Source: United States Senator for Idaho Mike Crapo
Washington, D.C.–U.S. Senator Mike Crapo (R-Idaho), Ranking Member of the Senate Finance Committee, asked Comptroller General of the U.S. and head of the Government Accountability Office (GAO) Gene Dodaro to continue monitoring and calling for improvements in delivery of trustees reports on the financial status of Medicare and Social Security trust funds to Congress and the American people.

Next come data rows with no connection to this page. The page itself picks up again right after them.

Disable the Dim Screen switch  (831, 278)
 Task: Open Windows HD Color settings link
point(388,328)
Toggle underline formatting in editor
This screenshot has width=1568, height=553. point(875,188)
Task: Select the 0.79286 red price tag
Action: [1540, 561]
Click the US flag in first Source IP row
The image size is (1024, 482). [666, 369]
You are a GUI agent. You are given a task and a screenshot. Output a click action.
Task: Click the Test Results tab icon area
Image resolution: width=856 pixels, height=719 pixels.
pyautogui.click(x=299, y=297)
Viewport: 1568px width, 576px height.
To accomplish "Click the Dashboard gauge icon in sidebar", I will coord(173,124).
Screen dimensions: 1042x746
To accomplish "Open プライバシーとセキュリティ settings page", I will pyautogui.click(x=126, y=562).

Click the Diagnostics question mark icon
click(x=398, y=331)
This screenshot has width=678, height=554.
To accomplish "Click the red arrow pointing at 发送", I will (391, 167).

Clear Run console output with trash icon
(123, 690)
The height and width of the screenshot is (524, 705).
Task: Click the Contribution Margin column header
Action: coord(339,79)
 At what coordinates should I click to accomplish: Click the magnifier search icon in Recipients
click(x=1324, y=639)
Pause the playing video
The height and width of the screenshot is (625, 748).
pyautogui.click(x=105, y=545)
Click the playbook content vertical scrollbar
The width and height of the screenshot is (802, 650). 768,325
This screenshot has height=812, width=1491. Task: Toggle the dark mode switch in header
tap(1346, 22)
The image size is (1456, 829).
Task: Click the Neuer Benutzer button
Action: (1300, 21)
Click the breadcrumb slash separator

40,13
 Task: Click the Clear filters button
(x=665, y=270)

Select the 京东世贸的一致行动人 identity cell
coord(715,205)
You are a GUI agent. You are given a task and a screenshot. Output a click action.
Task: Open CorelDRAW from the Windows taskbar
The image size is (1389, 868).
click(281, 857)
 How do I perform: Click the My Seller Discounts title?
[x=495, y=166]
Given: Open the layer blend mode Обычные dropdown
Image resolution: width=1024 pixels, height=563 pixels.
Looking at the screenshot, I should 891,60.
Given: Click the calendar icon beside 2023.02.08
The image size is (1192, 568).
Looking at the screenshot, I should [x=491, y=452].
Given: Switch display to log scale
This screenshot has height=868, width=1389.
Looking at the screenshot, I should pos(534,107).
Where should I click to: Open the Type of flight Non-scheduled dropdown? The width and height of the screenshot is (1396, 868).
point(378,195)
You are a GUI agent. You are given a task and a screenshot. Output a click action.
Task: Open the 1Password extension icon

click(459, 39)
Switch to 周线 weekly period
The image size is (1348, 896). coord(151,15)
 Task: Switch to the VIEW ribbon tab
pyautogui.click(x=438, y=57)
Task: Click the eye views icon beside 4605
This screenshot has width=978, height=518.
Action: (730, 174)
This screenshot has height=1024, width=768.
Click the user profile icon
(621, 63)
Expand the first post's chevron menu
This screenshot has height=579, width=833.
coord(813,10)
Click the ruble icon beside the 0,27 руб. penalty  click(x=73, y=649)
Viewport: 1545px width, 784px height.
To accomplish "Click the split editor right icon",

The Social Security Act requires trustees reports be issued each year, no later than April 1. The 2021 report has not yet been issued, and it is now 147 days overdue–the longest delay in the history of the reports since 1995. Senator Crapo asks Comptroller General Dodaro to continue monitoring the trustees report development process and lack of adequate notification to Congress and the American people when reports are expected to be delivered after the statutory due date is missed.
From the letter:
“This [late reporting] is especially troublesome given the massive amount of legislation contemplated by one side in Congress, in willfully partisan reconciliation exercises, that may impact important Medicare programs; given that there have not been public trustees participating in trustees reports development since mid-2015; and, given the unlawful firing by President Biden of the Senate-confirmed Commissioner of the Social Security Administration (SSA), which unnecessarily politicizes SSA and destroys the letter and spirit of the Social Security Independence and Program Improvements Act of 1994 [P.L. 103-296].”
“I urge GAO to continue monitoring the trustees report development process and lack of adequate notification to Congress specifically identifying when trustees reports are expected to be delivered to Congress by the Managing Trustee. To date, the notification process is at best woefully inadequate and at worst almost casually indifferent to the important information contained in the trustees reports regarding the financial status of the funds, which are currently facing eventual exhaustion.”
The Social Security Act provides that trustees reports on the financial status of various Medicare and Social Security trust funds are to be provided to Congress each year on April 1st, though that deadline seems not to have mattered in recent history. In his letter, Senator Crapo asks for recommendations from GAO for whether bylaws governing boards of trustees of the trust funds should be modified, or whether GAO recommends a legislative solution for flaws in the existing reporting process.